The following are the contents of the Appendix in question : No. 1.-Geognostical Observations; by John Richardson, MD. and Surgeon to the Expedition. 41 pages.

No. 2.-Aurora Borealis. 9 pages; including Capt. Franklin's General Remarks, and Lieut. Hood's Observations, given in the Annals for May;-with An Account of the Aurora Borealis seen at Cumberland House between Oct. 23, 1819, and June 13, 1820, by the latter officer;-and Observations on the Magnetic Needle at Cumberland House, from the beginning of Feb. to the end of May, 1820, by the same.

No. 3. Observations on the Aurora at Fort Entreprise; and Notices of the Appearances of the Aurora, at the same place; both by Capt. Franklin :-Table of Observations on the Devia

tions of the Magnetic Needle, made at Fort Entreprise, from Jan. 12 to April 9, 1821:-On the Aurora Borealis at Fort Entreprise; Appearances of the Aurora at the same place; and a Table of the Diurnal Variation of the Needle there; all by Lieut. Hood:-Remarks on the Aurora Borealis, by Dr. Richardson. In all 79 pages.

No. 4.-Remarks and Tables connected with Astronomical Observations; 17 pages: including, Three Tables of the Diurnal Variation ;-General Remarks on the Variation of Kater's Compasses, observed during the Journey in North America, and along the Arctic Sea;-Results of the Observations for Latitude, Longitude, and Variation;-Table of Observations on the Dip of the Magnetic Needle, between York Factory and Point Turnagain;—Table of Observations on the Magnetic Force ;-Tables of Temperatures ;-General Tabular View of the Winds and Weather for One Year, 1820, 1821;-Various Observations on the Passage to Hudson's Bay.

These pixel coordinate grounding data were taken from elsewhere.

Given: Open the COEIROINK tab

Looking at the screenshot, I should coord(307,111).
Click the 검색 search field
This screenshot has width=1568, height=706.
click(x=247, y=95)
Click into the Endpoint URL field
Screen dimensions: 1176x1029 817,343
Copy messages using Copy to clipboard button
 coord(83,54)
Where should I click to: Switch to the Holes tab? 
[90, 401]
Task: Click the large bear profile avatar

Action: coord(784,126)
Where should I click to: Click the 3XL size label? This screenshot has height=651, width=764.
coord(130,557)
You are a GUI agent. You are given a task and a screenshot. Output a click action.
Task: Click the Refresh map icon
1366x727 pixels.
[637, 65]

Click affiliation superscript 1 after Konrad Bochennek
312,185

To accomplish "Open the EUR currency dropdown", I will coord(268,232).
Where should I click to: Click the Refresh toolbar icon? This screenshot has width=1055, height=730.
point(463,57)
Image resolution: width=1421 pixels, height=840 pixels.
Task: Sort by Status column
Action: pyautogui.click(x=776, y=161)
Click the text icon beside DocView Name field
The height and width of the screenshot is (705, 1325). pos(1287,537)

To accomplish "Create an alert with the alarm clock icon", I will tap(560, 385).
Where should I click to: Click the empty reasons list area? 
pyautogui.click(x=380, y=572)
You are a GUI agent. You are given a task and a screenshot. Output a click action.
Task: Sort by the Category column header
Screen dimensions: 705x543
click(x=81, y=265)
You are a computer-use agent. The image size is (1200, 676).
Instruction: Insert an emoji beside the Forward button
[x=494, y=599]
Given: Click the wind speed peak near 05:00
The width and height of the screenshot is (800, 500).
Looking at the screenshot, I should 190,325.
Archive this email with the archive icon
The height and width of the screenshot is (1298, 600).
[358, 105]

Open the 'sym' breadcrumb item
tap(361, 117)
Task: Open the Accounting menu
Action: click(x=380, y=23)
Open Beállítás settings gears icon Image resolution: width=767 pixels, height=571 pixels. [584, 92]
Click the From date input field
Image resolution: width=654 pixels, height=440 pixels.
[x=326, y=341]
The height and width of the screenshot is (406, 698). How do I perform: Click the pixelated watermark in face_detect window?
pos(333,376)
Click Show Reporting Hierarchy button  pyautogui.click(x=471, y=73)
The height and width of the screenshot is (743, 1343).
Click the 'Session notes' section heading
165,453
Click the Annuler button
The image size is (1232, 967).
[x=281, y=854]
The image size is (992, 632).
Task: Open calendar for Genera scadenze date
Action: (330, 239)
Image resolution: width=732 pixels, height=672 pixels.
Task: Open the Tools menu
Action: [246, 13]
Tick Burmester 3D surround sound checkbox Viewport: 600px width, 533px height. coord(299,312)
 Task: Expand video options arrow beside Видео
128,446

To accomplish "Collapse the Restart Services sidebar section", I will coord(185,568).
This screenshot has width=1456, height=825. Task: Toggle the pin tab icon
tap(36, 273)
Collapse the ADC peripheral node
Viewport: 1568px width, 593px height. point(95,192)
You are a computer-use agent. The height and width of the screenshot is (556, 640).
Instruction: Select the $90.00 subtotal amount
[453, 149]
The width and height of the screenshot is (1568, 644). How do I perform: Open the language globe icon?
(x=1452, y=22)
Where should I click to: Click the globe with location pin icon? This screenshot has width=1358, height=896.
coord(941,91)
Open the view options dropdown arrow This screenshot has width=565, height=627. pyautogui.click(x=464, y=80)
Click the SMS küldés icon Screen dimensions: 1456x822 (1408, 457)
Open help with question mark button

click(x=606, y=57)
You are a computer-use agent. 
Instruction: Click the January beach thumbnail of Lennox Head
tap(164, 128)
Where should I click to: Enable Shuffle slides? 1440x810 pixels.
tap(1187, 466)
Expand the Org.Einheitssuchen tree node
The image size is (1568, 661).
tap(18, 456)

No. 5. Zoological Appendix; by J. Sabine, Esq. 56 pages: -Quadrupeds;-Birds.

No. 6. Notices of the Fishes; by Dr. Richardson. 24 pages. No. 7.-Botanical Appendix ; by Dr. Richardson. 40 pages; describing 663 species of plants :-Addenda, by Robert Brown, FRS.

We proceed to select some observations on the Aurora Borealis the following are by Capt. Franklin, made at Fort Entreprise, in lat. 64° 28′ 24′′ N.; long. 113° 6' 0" W.


"The arches of the Aurora most commonly traverse the sky, nearly at right angles to the magnetic meridian, but the deviations from this direction were not rare; and I am inclined to consider, that these different positions of the Aurora have cousiderable influence upon the direction of the needle. When an arch was nearly at right angles to the magnetic meridian, the motion of the needle was towards the west; this westward motion was still greater when one extremity of an arch bore 301°, (or about 59° to the west of the magnetic north), that is, when the extremity of the arch approached from the west towards the magnetic north. A westerly motion also took place when the extremity of an arch was in the true north, or about 36° to the west of the magnetic north, but not in so great a degree as when its bearing was about 301°. A contrary effect was produced when the same end of an arch originated to the southward of the magnetic west, viz. when it, bore from about 245° to 234°; and, of course, when its opposite extremity approached nearer to the magnetic north. In these cases, I say, the motion of the needle was towards the east."